6.7

s/s/s: Beak & Claw

Music Reviews
s/s/s: Beak & Claw

“I went to prom with the Octomom,” raps Chicago absurdist Serengeti toward the end of Beak & Claw, a batshit collaborative project featuring indie-pop heartthrob Sufjan Stevens and Anticon producer Son Lux. “She went by her middle name then.” The track in question, “Octomom,” is a glitchy electro-pop head-scratcher that depicts an awkward teen-turned-adult romance involving one of The National Enquirer’s favorite targets: “We went cosmic bowling / She could roll a hell of a game,” Serengeti reflects, before bumping into the tabloid princess at a local deli: “There were paparazzi everywhere / We laughed like we were teens again, didn’t miss a beat / We started dating, it’s great: Happy stepfather, proud parent of eight.”

I’m assuming the track is supposed to be amusing, Serengeti delivering his narrative in a deadpan flow that lands somewhere between a half-high Emimem and legendary schizophrenic novelty singer Wesley Willis. But the tossed-off story isn’t worth more than a passing, half-hearted eye-roll—while the music (with Son Lux’s laptop bleeps, digital harp honks, and Sufjan’s awkward, effeminate chorus of “I had the night of my life”) is simply too scattered to congeal into much of anything.
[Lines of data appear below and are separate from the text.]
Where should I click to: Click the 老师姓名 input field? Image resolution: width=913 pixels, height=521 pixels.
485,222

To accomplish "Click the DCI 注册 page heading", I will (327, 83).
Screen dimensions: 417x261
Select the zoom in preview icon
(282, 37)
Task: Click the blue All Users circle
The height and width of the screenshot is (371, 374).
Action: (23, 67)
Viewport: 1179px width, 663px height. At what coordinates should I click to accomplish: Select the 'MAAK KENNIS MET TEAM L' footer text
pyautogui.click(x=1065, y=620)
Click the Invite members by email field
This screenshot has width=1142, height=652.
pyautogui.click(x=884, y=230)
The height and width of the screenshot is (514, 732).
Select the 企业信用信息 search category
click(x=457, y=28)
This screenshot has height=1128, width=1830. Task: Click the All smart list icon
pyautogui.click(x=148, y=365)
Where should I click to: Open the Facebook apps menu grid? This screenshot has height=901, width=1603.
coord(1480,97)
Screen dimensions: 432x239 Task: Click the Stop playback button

The rest of Beak & Claw fares much better, with three focused, musically diverse tracks that thankfully dial down the tongue-in-cheek silliness. The psycho club-psych of “If This is Real” features the reliably ethereal croon of My Brightest Diamond’s Shara Worden and perhaps Serengeti’s funniest, sharpest rhymes over a din of crashing drum kits and whizzing synths. While Sufjan’s emotive auto-tuned falsetto has lost a great deal of its “wow” factor since his brilliantly polarizing The Age of Adz, his heavily processed vocals on “Museum Day” still tug at the heartstrings, while Serengeti’s dark, poverty-ridden rhymes and Son Lux’s glistening strings and electronics border on mesmerizing. Best, though, is “Beyond Any Doubt,” a winding epic that shape-shifts through lovely synth melodies, crackling hip-hop beats, and one of Sufjan’s hammiest choruses.

At four tracks and 18 minutes, Beak & Claw is over long before it starts to make any kind of sense—and the end result is as confounding as it is fascinating. But, “Octomom” aside, music’s least likely supergroup have stumbled upon a weirdly unique sound all their own.